Question

determining the equation given the center and a point on the circle
determine the equation of a circle with a center at (-4, 0) that passes through the point (-2, 1) by following the steps below.

1. use the distance formula to determine the radius:

$d = \sqrt{(x_2 - x_1)^2 + (y_2 - y_1)^2}$.

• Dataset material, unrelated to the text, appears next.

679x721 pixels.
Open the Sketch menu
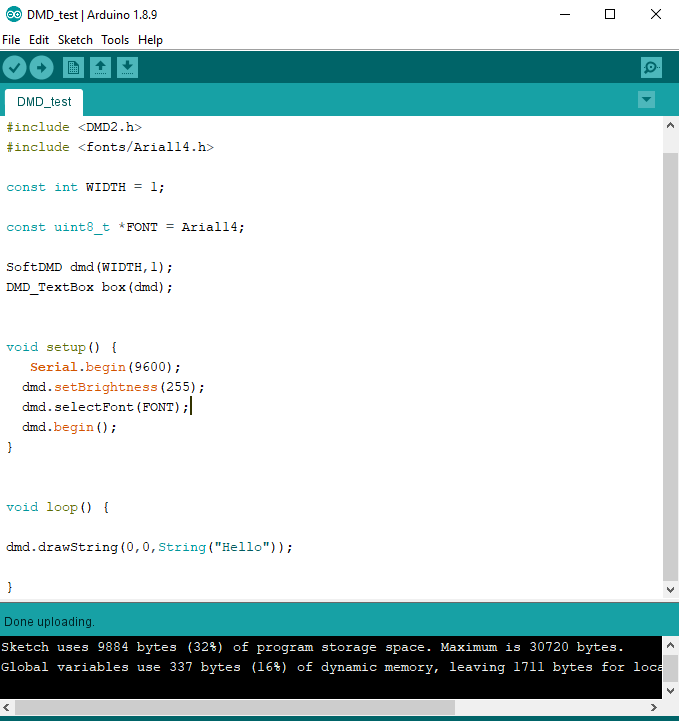[75, 40]
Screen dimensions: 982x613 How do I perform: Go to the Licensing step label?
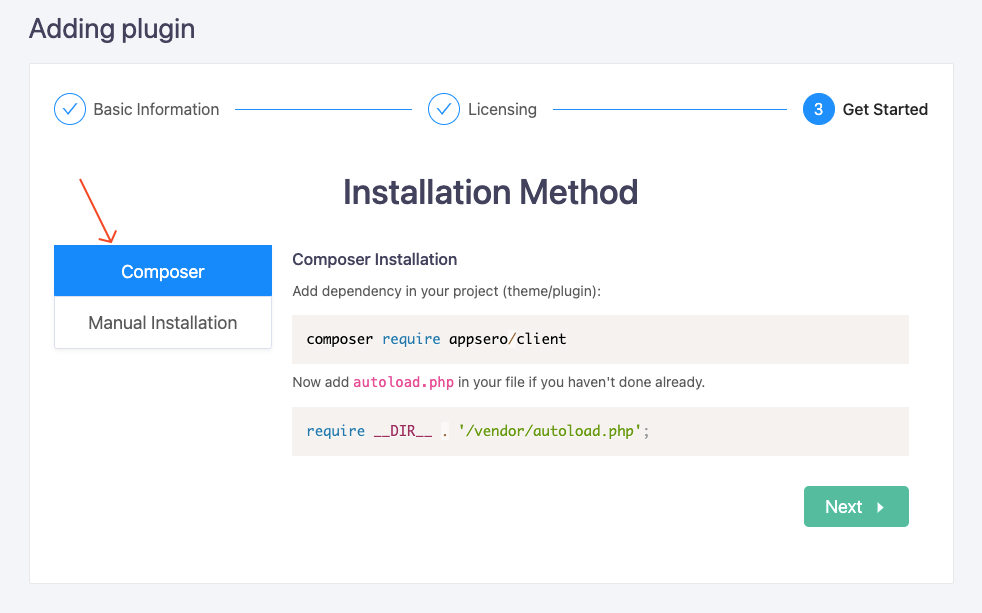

1. substitute the known values into the standard form:

$(x - h)^2 + (y - k)^2 = r^2$.
what is the equation of a circle with a center at (-4, 0) that passes through the point (-2, 1)?
$\bigcirc$ $x^2 + (y + 4)^2 = \sqrt{5}$
$\bigcirc$ $(x - 1)^2 + (y + 2)^2 = 5$
$\bigcirc$ $(x + 4)^2 + y^2 = 5$
$\bigcirc$ $(x + 2)^2 + (y - 1)^2 = \sqrt{5}$

Explanation:

Step1: Calculate the radius

The center is $(h,k)=(-4,0)$ and the point on the circle is $(x_2,y_2)=(-2,1)$. Use the distance formula:

$$ r = \sqrt{(-2 - (-4))^2 + (1 - 0)^2} = \sqrt{(2)^2 + (1)^2} = \sqrt{4 + 1} = \sqrt{5} $$

Then square the radius for the standard form: $r^2 = (\sqrt{5})^2 = 5$

Step2: Substitute into standard form

The standard circle equation is $(x-h)^2+(y-k)^2=r^2$. Substitute $h=-4$, $k=0$, $r^2=5$:

$$ (x - (-4))^2 + (y - 0)^2 = 5 \implies (x+4)^2 + y^2 = 5 $$

Answer:

$\boldsymbol{(x + 4)^2 + y^2 = 5}$ (corresponding to the third option)